Nadie nos prepara para la muerte, como tampoco no nos preparan para ser padres, hijos, esposos y muchas otras cosas en la vida. Incluso la misma vida es una especie de improvisación cotidiana.

En lo personal, los días posteriores a la desgracia de Juan Fernández, no podía parar de llorar por las víctimas, sus familias, sus vidas. La angustia se podía ver reflejada en los rostros de muchas personas. Hoy no sé si podemos sentir lo mismo.

¿Qué tanto nos conmueve el dolor ajeno? Existen casos que la inhumanidad de algunas tragedias nos vuelve el corazón un poco duro, ya sea por la distancia o algún interés de identificación política, como por ejemplo lo de Siria, los constantes ataques en Medio Oriente o lo ocurrido en Chile el 11 de Septiembre de 1973.

Cuando endurecemos el corazón a situaciones como estas, luego de hacer el análisis de la polaridad de las emociones, la pregunta que me surge es ¿si la muerte trágica ya no conmueve, cual es el valor de la vida?
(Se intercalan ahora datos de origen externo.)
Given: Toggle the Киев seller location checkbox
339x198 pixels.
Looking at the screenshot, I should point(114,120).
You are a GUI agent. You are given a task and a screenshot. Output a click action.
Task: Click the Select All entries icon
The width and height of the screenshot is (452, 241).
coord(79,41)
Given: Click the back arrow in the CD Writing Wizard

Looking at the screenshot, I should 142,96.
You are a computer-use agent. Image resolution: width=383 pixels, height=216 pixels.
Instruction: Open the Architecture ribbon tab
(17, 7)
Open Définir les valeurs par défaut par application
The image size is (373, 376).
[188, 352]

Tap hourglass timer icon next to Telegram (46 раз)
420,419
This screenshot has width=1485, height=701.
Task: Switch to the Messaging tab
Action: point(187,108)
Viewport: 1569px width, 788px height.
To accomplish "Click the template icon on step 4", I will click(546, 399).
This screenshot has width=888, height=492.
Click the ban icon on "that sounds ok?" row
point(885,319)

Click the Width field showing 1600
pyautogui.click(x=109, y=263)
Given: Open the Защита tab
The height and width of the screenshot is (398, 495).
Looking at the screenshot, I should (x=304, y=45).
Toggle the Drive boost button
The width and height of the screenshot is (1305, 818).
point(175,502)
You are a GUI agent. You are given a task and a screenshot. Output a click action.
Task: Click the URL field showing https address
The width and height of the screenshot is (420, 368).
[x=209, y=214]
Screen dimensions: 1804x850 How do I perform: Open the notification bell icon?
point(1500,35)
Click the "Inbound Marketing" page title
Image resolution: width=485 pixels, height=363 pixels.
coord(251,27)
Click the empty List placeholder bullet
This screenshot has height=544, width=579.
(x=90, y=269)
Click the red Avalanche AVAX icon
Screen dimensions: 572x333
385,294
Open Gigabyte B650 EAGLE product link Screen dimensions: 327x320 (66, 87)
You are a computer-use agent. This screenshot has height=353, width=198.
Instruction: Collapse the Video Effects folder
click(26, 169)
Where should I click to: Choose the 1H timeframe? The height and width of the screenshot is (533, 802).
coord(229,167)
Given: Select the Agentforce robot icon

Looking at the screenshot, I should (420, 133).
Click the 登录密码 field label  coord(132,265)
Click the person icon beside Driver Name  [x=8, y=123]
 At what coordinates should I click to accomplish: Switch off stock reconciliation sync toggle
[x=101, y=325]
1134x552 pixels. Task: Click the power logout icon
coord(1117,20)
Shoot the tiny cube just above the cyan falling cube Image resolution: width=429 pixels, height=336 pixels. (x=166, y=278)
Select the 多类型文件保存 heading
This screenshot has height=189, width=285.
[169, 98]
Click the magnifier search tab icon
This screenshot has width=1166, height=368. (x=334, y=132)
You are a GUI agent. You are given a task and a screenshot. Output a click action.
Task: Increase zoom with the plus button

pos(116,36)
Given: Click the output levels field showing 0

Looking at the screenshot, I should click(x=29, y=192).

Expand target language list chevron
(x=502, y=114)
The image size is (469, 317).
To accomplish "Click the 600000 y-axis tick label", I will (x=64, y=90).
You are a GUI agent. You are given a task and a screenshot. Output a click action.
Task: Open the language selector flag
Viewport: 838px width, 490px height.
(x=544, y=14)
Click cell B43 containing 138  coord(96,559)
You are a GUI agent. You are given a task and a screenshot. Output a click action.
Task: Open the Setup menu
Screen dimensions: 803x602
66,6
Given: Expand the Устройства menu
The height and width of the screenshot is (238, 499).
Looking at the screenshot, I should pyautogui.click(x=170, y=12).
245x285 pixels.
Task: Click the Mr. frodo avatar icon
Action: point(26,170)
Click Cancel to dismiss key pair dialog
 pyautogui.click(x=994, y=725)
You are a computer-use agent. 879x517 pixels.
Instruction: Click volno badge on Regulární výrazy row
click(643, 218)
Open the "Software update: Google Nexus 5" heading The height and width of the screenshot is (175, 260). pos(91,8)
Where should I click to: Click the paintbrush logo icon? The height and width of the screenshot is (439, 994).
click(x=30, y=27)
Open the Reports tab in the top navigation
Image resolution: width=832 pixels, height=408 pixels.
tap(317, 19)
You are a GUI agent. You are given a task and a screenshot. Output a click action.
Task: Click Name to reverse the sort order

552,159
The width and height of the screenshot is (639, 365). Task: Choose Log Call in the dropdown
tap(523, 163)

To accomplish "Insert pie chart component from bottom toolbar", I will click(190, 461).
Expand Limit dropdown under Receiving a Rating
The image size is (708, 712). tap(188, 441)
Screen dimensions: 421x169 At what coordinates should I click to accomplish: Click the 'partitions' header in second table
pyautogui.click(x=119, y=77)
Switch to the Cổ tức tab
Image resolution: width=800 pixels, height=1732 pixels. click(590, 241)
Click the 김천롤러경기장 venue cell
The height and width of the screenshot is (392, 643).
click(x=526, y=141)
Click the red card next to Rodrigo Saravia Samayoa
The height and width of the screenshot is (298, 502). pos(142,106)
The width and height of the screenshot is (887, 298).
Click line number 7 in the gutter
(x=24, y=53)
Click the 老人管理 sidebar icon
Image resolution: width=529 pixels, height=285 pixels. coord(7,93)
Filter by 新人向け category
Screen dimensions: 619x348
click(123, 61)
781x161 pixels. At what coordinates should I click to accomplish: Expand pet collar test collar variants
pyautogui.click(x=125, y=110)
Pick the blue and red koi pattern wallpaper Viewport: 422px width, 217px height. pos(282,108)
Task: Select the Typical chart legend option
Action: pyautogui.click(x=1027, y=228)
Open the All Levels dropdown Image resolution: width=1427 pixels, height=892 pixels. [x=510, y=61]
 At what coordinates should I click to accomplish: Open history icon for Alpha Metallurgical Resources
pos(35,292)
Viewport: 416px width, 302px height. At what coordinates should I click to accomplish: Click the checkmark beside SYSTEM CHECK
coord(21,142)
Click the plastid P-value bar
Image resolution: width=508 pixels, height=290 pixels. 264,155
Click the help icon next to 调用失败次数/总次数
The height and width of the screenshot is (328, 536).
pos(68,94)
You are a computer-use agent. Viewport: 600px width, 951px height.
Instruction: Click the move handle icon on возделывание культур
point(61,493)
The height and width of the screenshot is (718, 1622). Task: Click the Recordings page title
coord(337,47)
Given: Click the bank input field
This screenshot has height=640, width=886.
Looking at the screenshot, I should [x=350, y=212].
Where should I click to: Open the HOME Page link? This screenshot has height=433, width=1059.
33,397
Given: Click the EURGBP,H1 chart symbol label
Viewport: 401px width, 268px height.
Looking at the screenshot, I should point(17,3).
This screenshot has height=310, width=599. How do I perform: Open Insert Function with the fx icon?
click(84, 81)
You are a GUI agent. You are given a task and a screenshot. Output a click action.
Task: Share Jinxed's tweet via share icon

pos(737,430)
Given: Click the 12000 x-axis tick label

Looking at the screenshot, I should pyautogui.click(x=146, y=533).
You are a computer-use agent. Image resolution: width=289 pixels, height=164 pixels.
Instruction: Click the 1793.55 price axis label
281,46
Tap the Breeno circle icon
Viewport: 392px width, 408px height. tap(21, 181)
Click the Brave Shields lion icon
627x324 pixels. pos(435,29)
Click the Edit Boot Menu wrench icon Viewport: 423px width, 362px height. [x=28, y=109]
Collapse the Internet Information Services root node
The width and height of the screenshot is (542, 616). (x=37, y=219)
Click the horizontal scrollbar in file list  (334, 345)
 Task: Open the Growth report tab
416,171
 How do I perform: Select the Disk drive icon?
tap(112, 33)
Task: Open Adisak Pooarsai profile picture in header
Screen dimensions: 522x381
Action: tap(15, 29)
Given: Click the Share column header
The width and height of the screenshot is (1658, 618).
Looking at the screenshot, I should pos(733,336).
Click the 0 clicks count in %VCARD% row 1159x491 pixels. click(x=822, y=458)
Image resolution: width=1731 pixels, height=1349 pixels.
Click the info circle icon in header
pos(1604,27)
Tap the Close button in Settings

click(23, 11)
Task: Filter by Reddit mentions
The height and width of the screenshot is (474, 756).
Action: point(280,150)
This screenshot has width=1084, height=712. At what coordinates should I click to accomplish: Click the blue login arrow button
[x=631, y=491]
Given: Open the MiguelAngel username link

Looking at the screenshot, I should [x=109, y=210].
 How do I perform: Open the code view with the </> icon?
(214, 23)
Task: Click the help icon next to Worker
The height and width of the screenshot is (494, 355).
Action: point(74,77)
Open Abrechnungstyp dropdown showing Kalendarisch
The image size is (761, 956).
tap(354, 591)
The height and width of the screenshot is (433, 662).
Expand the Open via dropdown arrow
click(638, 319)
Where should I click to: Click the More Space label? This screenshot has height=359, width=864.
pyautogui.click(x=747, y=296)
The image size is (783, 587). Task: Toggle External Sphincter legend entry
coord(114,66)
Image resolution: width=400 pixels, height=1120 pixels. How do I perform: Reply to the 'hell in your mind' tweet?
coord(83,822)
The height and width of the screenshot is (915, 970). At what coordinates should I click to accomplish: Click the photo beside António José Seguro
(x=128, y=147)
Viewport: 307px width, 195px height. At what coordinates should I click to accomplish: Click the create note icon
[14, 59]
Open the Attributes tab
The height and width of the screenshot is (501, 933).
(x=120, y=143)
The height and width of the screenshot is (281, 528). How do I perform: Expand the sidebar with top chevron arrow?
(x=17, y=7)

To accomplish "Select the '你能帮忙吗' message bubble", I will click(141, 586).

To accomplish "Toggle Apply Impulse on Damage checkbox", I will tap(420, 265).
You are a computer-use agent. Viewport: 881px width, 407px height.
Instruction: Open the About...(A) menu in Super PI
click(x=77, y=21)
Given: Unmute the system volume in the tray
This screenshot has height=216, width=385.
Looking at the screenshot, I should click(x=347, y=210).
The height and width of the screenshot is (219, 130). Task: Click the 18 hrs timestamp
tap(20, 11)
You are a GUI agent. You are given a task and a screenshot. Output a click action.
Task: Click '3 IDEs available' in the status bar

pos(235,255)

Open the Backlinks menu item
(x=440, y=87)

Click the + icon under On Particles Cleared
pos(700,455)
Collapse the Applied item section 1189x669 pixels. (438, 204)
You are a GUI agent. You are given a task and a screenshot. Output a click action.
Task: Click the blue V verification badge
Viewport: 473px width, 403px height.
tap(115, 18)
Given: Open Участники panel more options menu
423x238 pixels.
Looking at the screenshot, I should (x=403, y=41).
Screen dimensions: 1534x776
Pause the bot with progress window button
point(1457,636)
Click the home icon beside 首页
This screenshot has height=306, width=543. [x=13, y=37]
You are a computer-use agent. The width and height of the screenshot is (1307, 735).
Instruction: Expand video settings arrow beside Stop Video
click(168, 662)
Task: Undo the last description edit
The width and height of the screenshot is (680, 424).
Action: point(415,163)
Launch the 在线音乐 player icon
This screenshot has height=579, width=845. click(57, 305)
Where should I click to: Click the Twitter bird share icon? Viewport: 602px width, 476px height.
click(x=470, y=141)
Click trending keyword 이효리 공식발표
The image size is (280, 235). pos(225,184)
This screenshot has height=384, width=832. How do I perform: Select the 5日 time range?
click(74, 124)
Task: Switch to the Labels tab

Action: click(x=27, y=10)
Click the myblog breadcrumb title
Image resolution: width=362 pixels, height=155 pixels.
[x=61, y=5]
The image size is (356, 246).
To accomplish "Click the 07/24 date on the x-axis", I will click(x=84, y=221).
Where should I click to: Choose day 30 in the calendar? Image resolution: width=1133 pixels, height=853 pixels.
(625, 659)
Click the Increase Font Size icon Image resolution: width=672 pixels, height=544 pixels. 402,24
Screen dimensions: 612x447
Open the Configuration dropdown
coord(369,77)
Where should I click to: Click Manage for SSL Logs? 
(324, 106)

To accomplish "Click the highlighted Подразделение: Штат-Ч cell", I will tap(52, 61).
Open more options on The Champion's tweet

En terapia es común ver personas con emociones “aplanadas”, nada les molesta mucho, nada les alegra demasiado y me comentan que es similar a haber perdido el gusto de vivir. Sin duda, puede ser antesala de una depresión. Lo alarmante es que este dato me lo dicen niños y adolecentes.

El bombardeo de información puede ser una de las aristas que causan este aplanamiento, junto con el abandono acompañado que viven muchos niños, que sin estar lejos de sus padres, están realmente solos.

La invitación de esta semana es a conectarnos con la emoción del dolor por la perdida y rescatar el gozo por la vida. Disfrutar de una puesta de sol o el viento en el rosto y gozar al máximo de lo simple.